_Dataset excerpts_:
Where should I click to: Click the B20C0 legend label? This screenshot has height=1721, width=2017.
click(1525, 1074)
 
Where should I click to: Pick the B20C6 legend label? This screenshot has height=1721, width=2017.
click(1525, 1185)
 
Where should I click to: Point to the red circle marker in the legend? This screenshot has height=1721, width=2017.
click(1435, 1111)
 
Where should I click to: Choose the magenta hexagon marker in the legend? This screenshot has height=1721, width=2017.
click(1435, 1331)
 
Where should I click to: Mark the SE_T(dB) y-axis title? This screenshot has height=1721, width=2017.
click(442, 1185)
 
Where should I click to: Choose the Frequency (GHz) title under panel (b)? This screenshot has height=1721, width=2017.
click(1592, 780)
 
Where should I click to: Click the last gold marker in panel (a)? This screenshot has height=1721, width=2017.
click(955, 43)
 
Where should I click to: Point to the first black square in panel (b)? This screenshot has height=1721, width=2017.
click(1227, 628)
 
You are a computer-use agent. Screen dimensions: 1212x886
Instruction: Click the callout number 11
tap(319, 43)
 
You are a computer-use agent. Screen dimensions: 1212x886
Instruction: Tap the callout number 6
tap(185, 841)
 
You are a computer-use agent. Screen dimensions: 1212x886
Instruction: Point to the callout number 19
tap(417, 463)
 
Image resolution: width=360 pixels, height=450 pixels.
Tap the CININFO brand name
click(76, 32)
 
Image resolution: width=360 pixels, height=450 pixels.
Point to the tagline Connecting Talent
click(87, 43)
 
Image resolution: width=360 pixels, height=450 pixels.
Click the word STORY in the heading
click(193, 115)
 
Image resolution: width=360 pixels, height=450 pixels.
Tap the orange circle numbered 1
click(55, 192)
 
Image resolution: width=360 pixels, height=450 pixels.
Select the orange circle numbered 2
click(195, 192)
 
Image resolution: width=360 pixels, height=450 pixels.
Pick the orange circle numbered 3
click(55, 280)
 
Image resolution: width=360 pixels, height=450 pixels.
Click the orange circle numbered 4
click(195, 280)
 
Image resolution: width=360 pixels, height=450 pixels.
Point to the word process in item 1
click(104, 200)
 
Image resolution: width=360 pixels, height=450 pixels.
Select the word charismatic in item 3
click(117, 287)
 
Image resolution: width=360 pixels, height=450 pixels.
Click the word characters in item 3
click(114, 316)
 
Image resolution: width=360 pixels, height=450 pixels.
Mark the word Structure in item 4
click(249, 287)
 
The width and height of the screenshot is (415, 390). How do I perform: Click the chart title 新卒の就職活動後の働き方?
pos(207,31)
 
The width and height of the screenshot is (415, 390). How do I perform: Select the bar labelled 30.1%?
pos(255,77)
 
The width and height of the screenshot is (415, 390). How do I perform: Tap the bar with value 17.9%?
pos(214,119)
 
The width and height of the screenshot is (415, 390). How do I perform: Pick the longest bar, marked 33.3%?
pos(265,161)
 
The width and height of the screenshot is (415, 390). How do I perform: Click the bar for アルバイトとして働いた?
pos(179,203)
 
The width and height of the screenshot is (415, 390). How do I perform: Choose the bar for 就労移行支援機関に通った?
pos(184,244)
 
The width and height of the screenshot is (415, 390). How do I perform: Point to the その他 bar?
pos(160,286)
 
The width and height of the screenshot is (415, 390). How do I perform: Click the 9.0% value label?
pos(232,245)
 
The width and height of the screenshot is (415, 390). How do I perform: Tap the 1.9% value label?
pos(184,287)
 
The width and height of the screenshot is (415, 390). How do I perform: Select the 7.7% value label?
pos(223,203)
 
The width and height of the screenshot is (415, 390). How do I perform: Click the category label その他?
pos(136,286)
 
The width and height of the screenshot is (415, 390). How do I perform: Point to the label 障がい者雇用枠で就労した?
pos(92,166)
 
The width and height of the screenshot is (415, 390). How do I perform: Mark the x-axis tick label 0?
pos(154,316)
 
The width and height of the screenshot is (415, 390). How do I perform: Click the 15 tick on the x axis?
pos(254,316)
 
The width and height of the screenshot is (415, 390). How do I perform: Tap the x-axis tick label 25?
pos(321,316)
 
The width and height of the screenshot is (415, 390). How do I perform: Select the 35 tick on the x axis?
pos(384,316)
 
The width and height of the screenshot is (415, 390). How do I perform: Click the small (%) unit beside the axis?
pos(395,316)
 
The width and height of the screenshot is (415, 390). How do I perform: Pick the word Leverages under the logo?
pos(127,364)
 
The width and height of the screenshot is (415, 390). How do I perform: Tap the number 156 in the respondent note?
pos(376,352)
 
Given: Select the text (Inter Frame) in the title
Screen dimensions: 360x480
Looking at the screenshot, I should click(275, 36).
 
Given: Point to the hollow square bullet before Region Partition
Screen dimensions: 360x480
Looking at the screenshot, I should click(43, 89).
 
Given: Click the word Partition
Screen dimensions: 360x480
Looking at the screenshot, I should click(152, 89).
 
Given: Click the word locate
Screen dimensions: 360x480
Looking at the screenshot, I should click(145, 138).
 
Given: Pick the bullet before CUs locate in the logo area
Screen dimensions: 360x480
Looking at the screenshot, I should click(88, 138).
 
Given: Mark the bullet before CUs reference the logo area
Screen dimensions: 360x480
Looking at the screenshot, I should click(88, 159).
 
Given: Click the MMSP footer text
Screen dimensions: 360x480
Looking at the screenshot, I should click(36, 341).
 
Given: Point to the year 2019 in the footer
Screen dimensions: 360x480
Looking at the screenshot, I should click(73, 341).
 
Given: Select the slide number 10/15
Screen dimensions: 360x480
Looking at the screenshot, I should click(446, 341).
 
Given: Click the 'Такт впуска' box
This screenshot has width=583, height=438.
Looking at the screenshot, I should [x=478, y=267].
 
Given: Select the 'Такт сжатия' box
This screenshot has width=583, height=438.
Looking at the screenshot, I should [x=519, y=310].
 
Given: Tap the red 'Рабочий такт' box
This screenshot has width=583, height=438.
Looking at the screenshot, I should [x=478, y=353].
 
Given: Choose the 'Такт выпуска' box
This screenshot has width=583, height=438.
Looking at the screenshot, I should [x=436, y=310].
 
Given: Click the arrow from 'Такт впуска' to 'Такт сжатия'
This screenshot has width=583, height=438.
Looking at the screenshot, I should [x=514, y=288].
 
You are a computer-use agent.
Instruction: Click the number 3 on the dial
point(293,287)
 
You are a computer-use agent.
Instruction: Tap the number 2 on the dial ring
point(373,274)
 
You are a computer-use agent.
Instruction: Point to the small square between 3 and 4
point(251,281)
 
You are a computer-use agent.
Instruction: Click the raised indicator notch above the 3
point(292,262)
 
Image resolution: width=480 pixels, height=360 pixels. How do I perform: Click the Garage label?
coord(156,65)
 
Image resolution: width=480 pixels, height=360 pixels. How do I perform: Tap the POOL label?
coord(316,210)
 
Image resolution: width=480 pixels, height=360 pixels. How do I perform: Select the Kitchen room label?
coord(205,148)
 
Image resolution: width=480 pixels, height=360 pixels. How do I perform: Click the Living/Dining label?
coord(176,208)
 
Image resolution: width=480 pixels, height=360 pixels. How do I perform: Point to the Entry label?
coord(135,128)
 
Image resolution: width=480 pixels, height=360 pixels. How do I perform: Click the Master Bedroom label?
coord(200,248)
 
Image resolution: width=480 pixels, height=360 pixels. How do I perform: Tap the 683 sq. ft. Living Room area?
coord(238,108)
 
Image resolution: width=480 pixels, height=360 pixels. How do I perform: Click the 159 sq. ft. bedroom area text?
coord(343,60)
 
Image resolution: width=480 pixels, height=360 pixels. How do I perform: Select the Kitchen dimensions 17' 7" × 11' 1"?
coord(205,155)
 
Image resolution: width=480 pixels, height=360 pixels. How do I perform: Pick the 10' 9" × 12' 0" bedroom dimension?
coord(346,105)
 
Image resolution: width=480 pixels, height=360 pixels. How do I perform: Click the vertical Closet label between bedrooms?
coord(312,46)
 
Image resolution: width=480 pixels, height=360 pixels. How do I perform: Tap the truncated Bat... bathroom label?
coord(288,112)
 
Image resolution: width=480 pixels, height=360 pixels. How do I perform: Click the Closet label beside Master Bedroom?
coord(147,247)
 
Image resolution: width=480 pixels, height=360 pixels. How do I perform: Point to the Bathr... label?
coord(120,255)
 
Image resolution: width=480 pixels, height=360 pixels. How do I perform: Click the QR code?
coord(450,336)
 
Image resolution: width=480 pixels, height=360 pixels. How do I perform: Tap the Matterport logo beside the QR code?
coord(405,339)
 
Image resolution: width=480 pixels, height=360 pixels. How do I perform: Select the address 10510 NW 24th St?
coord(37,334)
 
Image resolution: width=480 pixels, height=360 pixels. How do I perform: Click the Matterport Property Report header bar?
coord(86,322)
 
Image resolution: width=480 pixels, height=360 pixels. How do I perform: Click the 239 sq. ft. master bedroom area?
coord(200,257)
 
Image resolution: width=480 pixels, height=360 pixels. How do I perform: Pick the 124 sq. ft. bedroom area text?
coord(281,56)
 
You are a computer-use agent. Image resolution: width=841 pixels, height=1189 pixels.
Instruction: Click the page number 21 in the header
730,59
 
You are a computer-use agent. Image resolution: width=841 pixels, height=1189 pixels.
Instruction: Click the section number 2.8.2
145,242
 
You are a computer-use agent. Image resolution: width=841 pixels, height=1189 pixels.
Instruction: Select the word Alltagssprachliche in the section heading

_Direction_:
Please list every line of the material above that contains the word "before".

_Problem solution_:
Given: Point to the hollow square bullet before Region Partition
Given: Pick the bullet before CUs locate in the logo area
Given: Mark the bullet before CUs reference the logo area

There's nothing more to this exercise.